*DEMANDE ÉCRITE*: Dans l'extrait sur le budget européen, recopiez sans rien modifier le passage qui s'ouvre sur les mots « Les chefs d’État ou de gouvernement ont » et se referme sur « de la Commission. ».

*EXTRAIT DU DOCUMENT*:
######
Les chefs d’État ou de gouvernement ont examiné d’autres sujets prioritaires de l’ordre du jour européen.

La discussion sur le cadre financier pluriannuel 2021-2027 a permis au Conseil de saluer les travaux réalisés sous la présidence roumaine, synthétisés dans la « boîte de négociation », support du futur accord politique, et d’inviter la présidence finlandaise à poursuivre ces travaux et à affiner cette boîte, en présentant des chiffres, similaires ou différents de la proposition initiale de la Commission.

Sur cette base, les chefs d’État ou de gouvernement sont convenus d’avoir un nouvel échange de vues sur ce sujet en octobre prochain, dans la perspective de parvenir à un accord avant la fin de l’année 2019. En effet, pour une mise en œuvre le 1er janvier 2021, il est essentiel de conclure tôt les négociations, afin que les États et les régions puissent ensuite utiliser pleinement les fonds.

Nous avons également engagé des échanges particulièrement intéressants avec l’ensemble des autorités finlandaises. J’ai moi-même rencontré mon homologue très récemment, afin de lui faire part des priorités de la France, de ses inquiétudes et, surtout, de l’état d’esprit dans lequel elle souhaite aborder une discussion budgétaire essentielle.
######
*DONNÉES FOURNIES*:
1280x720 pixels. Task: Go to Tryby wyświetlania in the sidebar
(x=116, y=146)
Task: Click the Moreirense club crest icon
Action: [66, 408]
######
*RÉPONSE ÉCRITE*:
Les chefs d’État ou de gouvernement ont examiné d’autres sujets prioritaires de l’ordre du jour européen.

La discussion sur le cadre financier pluriannuel 2021-2027 a permis au Conseil de saluer les travaux réalisés sous la présidence roumaine, synthétisés dans la « boîte de négociation », support du futur accord politique, et d’inviter la présidence finlandaise à poursuivre ces travaux et à affiner cette boîte, en présentant des chiffres, similaires ou différents de la proposition initiale de la Commission.